--- Ihre Aufgaben ---
a. Geben Sie den Text über die Star-Wars-Planungen von „Planungen für weitere“ bis einschließlich „die Regel bestätigt.“ wortgetreu wieder.
b. Welcher Film ist laut der Botschaft innerhalb von Disney im Text über die Star-Wars-Planungen eine weitaus größere Prüfung für die Marke Star Wars als „The Mandalorian & Grogu“?

Planungen für weitere Star Wars-Filme (ab 2021)

Die Botschaft innerhalb von Disney ist, dass „Starfighter“ eine weitaus größere Prüfung für die Marke Star Wars darstellt als „The Mandalorian & Grogu“.

 
Man kann in zwei Minuten erzählen, wer Ezra ist oder warum Ahsoka gegen Thrawn kämpft. Aber man kann dem Zuschauer nicht in zwei Minuten das Gefühl geben, warum diese Figuren überhaupt wichtig füreinander sind. Das ist etwas völlig anderes. Man versteht vielleicht die Handlung, aber man fühlt sie nicht wirklich.
Christoph Waltz schafft das in zwei Minuten. Im Film Inglourious Basterds wusste ich anfangs nichts über Hans Landa – aber nach den ersten zwei Minuten hat man eine verdammte Angst vor diesem Typen.
 
Ich finde, Hans Landa ist eher die Ausnahme, die die Regel bestätigt.

Da treffen einfach mehrere außergewöhnliche Dinge zusammen. Tarantino ist ein brillanter Dialogautor, und Christoph Waltz liefert eine der besten Schauspielleistungen der letzten Jahrzehnte ab. Nach wenigen Minuten weiß man nicht nur, dass Landa gefährlich ist. Man spürt es förmlich in jeder Szene.

--- Angezeigtes Material ---
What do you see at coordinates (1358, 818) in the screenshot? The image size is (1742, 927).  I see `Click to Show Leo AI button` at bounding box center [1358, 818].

--- Die Lösungen ---
a.
Planungen für weitere Star Wars-Filme (ab 2021)

Die Botschaft innerhalb von Disney ist, dass „Starfighter“ eine weitaus größere Prüfung für die Marke Star Wars darstellt als „The Mandalorian & Grogu“.

 
Man kann in zwei Minuten erzählen, wer Ezra ist oder warum Ahsoka gegen Thrawn kämpft. Aber man kann dem Zuschauer nicht in zwei Minuten das Gefühl geben, warum diese Figuren überhaupt wichtig füreinander sind. Das ist etwas völlig anderes. Man versteht vielleicht die Handlung, aber man fühlt sie nicht wirklich.
Christoph Waltz schafft das in zwei Minuten. Im Film Inglourious Basterds wusste ich anfangs nichts über Hans Landa – aber nach den ersten zwei Minuten hat man eine verdammte Angst vor diesem Typen.
 
Ich finde, Hans Landa ist eher die Ausnahme, die die Regel bestätigt.

b. „Starfighter“ gilt als die weitaus größere Prüfung für die Marke Star Wars.